I think you meant name=<local name>, not name:<local name>.

Yes, that's what I meant. Updated.

"name" should be the last fallback if other options are not available.

For the cases I'm describing here, "name" if by far the best fallback but we can't tell without knowing the lang of "name."

"int_name" should also be considered (it's the most common tag besides the name itself -- over 400,000).

I don't see how "int_name" can be used if we don't know which lang it is written in.

As for telling the language of the "name", I proposed OSM to have regions with primary language code) - currently being discussed. Please participate.

Is there a wiki page for such proposals? There was about about having name:language=<language used in the name tag> but it was rejected. Even if accepted the data doesn't appear overnight but I thought it was a decent solution.

I looked at some numbers. For China*, there are 29332 named cities or towns in OSM. 7508 have no name:* tags, and 16288 have a name:zh. The labels for these would not appear in a different language for a Chinese map of China. This leaves 5536 which have name, a name:*, but not name:zh. If I restrict this to just cities, the proportion which have name:* but not name:zh decreases.

  • Specifically, Geofabrik's extract for China, which covers a slightly bigger area.
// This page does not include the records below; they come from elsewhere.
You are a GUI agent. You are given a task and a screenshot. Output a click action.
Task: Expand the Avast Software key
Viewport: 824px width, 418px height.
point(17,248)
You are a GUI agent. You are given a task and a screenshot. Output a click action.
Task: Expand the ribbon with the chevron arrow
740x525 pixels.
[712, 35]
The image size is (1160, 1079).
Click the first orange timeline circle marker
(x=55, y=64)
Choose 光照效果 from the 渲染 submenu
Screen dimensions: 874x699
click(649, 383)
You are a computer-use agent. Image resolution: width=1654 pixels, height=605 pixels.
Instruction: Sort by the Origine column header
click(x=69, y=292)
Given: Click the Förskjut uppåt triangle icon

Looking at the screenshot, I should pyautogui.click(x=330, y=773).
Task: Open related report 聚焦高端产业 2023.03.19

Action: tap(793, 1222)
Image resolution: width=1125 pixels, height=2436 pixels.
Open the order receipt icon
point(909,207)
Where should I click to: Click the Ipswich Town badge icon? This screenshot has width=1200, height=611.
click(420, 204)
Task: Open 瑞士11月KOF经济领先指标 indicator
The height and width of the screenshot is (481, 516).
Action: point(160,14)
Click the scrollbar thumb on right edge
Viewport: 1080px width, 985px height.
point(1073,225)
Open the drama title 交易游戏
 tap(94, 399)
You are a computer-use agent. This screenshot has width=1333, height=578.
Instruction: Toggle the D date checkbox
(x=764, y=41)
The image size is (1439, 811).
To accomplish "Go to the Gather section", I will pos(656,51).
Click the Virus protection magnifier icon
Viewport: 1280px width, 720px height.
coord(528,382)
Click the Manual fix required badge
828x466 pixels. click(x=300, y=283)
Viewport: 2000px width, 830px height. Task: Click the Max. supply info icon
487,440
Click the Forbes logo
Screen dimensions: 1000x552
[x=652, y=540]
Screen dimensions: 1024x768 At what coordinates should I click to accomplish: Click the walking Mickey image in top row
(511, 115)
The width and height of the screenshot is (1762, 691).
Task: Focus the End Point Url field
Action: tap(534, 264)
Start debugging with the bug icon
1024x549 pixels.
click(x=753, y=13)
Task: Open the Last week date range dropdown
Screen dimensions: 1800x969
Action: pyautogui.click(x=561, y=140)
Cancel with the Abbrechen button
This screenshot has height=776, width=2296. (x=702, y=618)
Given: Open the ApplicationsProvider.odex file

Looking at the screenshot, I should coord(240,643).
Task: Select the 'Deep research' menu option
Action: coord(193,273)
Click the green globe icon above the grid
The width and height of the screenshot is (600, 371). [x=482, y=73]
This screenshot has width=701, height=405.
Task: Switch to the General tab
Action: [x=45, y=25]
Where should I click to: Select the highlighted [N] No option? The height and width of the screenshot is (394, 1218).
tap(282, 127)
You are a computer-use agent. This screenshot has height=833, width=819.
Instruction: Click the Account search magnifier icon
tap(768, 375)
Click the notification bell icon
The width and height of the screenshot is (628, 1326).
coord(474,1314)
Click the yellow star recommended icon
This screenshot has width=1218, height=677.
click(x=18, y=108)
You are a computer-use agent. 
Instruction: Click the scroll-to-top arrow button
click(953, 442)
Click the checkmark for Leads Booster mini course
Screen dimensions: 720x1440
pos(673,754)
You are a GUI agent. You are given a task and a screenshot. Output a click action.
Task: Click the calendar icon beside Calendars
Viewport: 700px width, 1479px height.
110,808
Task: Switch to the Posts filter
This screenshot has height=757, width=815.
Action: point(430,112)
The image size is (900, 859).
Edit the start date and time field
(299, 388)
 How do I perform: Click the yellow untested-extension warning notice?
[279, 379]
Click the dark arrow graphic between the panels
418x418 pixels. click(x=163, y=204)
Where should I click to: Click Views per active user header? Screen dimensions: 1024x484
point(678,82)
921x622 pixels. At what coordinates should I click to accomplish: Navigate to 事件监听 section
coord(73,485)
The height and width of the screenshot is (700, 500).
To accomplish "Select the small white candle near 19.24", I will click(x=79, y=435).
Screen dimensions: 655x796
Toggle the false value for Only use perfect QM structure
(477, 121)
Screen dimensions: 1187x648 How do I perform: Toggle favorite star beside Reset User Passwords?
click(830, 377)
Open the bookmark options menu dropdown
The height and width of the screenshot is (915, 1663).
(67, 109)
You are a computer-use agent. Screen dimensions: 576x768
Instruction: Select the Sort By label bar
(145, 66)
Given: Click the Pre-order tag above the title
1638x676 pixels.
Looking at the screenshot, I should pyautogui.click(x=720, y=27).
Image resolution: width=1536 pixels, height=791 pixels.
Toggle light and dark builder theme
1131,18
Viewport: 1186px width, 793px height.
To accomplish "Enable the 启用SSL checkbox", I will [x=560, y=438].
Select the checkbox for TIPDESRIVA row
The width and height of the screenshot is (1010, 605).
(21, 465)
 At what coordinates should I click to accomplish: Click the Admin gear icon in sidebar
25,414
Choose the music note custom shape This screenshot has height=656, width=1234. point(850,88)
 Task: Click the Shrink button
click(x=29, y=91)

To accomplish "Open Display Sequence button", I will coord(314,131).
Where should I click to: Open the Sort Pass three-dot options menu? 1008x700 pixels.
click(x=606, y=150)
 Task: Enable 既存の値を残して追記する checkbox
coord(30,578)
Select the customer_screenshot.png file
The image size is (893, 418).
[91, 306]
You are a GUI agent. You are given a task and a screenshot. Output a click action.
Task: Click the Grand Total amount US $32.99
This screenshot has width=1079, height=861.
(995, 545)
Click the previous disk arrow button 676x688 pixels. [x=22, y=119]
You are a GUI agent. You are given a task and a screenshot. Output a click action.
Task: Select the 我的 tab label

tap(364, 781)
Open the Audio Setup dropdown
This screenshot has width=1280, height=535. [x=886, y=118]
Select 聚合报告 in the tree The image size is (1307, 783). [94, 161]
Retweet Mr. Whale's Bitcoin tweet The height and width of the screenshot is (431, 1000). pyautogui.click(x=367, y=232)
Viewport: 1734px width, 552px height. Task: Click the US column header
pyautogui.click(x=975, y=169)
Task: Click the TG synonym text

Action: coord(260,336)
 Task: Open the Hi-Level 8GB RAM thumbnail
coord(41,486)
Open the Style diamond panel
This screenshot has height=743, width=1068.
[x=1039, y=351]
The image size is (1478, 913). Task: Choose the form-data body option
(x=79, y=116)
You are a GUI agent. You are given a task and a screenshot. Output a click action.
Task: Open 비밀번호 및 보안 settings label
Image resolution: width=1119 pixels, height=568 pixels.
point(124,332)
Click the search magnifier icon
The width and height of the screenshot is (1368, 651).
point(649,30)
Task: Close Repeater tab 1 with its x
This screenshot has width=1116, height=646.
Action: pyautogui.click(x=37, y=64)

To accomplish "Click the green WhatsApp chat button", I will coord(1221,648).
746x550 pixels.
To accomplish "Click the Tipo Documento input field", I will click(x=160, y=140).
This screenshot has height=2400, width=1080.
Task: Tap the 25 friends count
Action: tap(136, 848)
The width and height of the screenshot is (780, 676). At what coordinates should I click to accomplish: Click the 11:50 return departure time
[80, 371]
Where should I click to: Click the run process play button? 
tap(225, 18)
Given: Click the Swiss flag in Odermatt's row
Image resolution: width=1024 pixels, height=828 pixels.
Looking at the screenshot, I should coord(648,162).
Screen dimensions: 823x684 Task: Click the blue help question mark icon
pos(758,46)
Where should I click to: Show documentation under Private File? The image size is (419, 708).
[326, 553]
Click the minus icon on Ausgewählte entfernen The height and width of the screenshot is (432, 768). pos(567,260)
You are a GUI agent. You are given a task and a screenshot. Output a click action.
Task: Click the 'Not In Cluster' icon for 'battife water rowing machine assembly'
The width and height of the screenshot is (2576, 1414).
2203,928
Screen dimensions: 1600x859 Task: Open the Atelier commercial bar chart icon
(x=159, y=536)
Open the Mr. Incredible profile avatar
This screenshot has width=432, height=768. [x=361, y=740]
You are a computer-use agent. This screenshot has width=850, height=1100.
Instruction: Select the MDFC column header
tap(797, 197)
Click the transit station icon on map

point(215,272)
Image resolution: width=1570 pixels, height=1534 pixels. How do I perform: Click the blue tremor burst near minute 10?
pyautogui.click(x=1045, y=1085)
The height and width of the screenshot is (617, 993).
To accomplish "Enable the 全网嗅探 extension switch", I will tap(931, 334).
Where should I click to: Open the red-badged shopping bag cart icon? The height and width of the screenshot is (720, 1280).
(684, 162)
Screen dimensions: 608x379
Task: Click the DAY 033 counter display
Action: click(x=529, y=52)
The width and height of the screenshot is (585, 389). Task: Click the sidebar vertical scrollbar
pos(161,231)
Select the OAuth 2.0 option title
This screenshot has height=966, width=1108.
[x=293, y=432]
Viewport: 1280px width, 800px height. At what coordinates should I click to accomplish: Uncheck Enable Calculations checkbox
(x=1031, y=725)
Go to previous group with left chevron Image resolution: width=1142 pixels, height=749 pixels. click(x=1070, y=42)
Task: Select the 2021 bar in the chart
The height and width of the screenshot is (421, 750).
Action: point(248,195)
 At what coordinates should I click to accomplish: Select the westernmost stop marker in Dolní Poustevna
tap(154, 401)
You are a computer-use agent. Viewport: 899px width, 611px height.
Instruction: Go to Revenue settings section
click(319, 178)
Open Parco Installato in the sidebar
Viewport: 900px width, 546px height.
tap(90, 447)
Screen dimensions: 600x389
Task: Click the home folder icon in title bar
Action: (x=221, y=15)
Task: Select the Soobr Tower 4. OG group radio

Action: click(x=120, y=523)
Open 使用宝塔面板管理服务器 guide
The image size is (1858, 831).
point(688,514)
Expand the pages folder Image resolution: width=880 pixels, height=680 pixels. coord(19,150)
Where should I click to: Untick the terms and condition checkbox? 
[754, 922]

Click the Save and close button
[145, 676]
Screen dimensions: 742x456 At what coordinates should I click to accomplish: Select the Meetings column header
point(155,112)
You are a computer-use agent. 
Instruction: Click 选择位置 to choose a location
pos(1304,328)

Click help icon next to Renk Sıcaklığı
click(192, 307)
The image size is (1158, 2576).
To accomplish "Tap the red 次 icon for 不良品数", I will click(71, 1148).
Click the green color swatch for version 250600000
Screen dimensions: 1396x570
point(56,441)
SQL to generate the results from an osm2pgsql database is below

SELECT
    *,
    "Total named cities and towns" - "Without any names but name=*" - "Has Chinese Han name specified" AS "Would switch language"
  FROM (SELECT
    COUNT(*) AS "Total named cities and towns",
    COUNT(*) FILTER (WHERE extract_names(tags) IS NULL) AS "Without any names but name=*",
    COUNT(*) FILTER (WHERE extract_names(tags) ? 'zh') AS "Has Chinese Han name specified"
  FROM planet_osm_point
  WHERE
    name IS NOT NULL
    AND place in ('city', 'town')) _;

@SBisson I think adding an extra tag to every single OSM object with the name tag is a bit excessive - there are 62 million of them. A much better solution IMO is to make it possible to calculate that language based on the geo position of the object. My suggestion was to create a new "language meta-regions" with the language tags. Another solution is to add language tags to the existing regions. Both have pros/cons, but so far it was only discussed in that mailing thread (link above). If either of these solutions are implemented, it should be possible to generate a geo index for lookups - something that can be done during vtile data generation.

In T192662#4147291, @Pnorman wrote:

I looked at some numbers. For China*, there are 29332 named cities or towns in OSM. 7508 have no name:* tags, and 16288 have a name:zh. The labels for these would not appear in a different language for a Chinese map of China. This leaves 5536 which have name, a name:*, but not name:zh. If I restrict this to just cities, the proportion which have name:* but not name:zh decreases.

Thanks Paul. In Stephane's examples above (internationalized vs. current), it looks like what's missing here is not the city name but many street and district names. Is there a way to sample data for those?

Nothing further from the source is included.